Members of the World Wide Web Consortium (W3C) are getting ready to launch the HTML 5.1 specification and have already started work on the upcoming HTML 5.2 version since mid-August. The HTML 5.1 standard has been promoted from a "Release Candidate" to a "Proposed Recommendation," the last step before it becomes a "W3C Recommendation" and officially replaces HTML 5 as the current HTML standard.
As a Proposed Recommendation, HTML 5.1 is practically locked against major changes, and outside small tweaks here and there, we are currently looking at a 99.99 percent version of the upcoming HTML 5.1 standard.
The vote to promote HTML 5.1 from RC to PR was approved in unanimity, a clear sign that major browser makers have reached a general consensus on what the standard should look like, and what they should be implementing in their browsers in upcoming versions.
As for the standard itself, there are a few features you can get excited for. They're not as many as when HTML5 was released, but that was a groundbreaking release that has literally changed the entire Web-Dev ecosystem when it was launched, together with CSS3.
The main three features that are really interesting are the < picture >, < dialog >, and the < summary > & < details > combo tags.
< picture >Let's start with the first. We all remember the social media push to make the < picture > tag a part of HTML5. Unfortunately, the campaign was too late to catch a train with the HTML5 spec, but the WHATWG group picked up the slack, and through hard work from browser vendors, the tag is already implemented and has shipped in Chrome, Opera, Firefox, Safari, and Edge.
Technically, all browsers already honor this tag, and W3C is only making it official by adding the < picture > tag into the HTML 5.1 standard's text.
The new HTML 5.1 spec not only includes the < picture > tag, but also the srcset attribute, which goes hand in hand with the first and already are a developer's favorite tools for supporting responsive images on their sites.
If you'd like to get acquainted with the new tag, you can find all the tutorials you want on the Responsive Images website.
< dialog >
Another self-explanatory tag is the < dialog > tag, currently supported only in Chrome and Opera, and labeled as "under consideration" by the Edge team.
You can pass anything you like inside a < dialog > tag, from text to images, and in theory, this tag should be the death of all those "lightbox" and "modal" plugins that have flooded the open source ecosystem since the mid-2000s.
< summary > & < details >These two tags work together, and the (unconfirmed) rumor is that they were added to simplify the creation of collapsible elements.
We've seen many developers in the past employ HTML tags in never-before-seen ways, so don't be surprised if you see them used for some other UI widget as well.
Currently, < summary > & < details > are supported and have shipped in Chrome, Opera, Firefox, and Safari. The Microsoft has these two tags as "under consideration," but we doubt this won't make it in their browser after W3C officially releases HTML 5.1.
A less important feature also added in HTML 5.1 includes the HTMLElement.forceSpellcheck() method that can be used to enable or disable the browser's built-in spellchecker for specific form elements, such as textareas, input fields, and areas with contenteditable enabled.

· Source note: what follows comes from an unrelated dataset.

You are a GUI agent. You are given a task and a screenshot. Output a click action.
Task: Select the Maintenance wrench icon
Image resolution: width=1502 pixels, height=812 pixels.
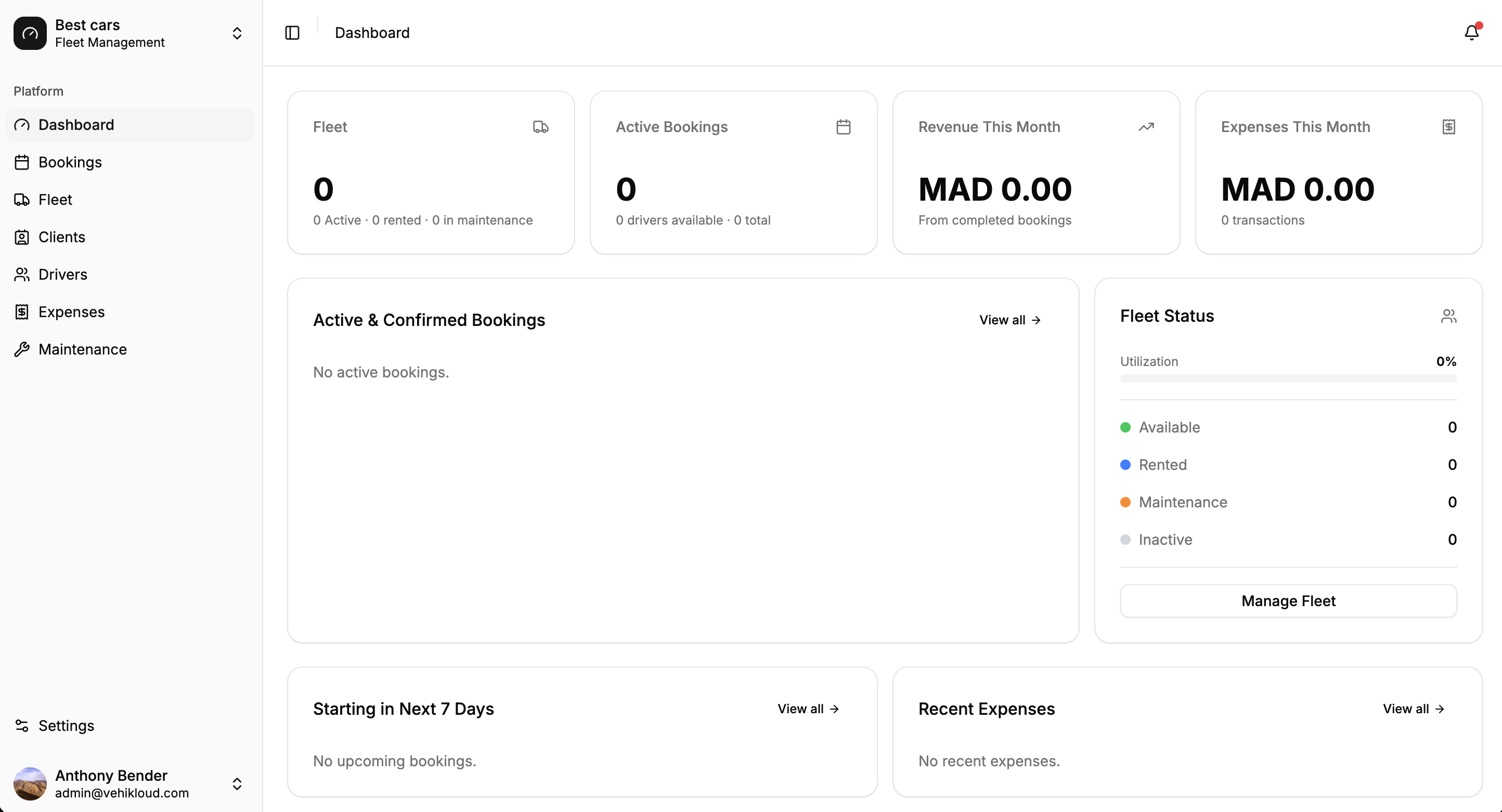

HTML 5.1 will also feature support for the allowFullScreen attribute, which will tell browsers which elements are allowed in fullscreen mode or not. This attribute will only work for < iframe > tags.
Other less important features include the ImageBitmap interface, the XMLDocument interface, the registerProtocolHandler() method, and the registerProtocolHandler() method.
When it began developing HTML 5.1, the W3C started with a list of features it would have wanted browser makers to implement. The features that W3C wanted in HTML 5.1 but browser makers failed to implement by now are labeled "at risk."
These features will ship with HTML 5.1, but their "at risk" status means they'll be removed in HTML 5.2 if browser makers don't support them properly, or if developers don't use them.
HTML 5.1 "at risk" features include the < menu > and < menuitem > elements, the datetime-local value for the type attribute of the input element, the < keygen > element, and the use of text tracks to expose in-band metadata.
Since things look set for HTML 5.1, and only a formal release is expected in the coming weeks, W3C members have already started work on HTML 5.2.
There are two major features in this new HTML5 specification, and those are the the < meta name="theme-color" > definition and the addition of support for < script type="module" >.
The first will allow developers to set the dominant color of a web page, which can then be picked up by scripts or browsers, and used for other operations. Think of the way Vivaldi changes the UI toolbar's colors when navigating from site to site.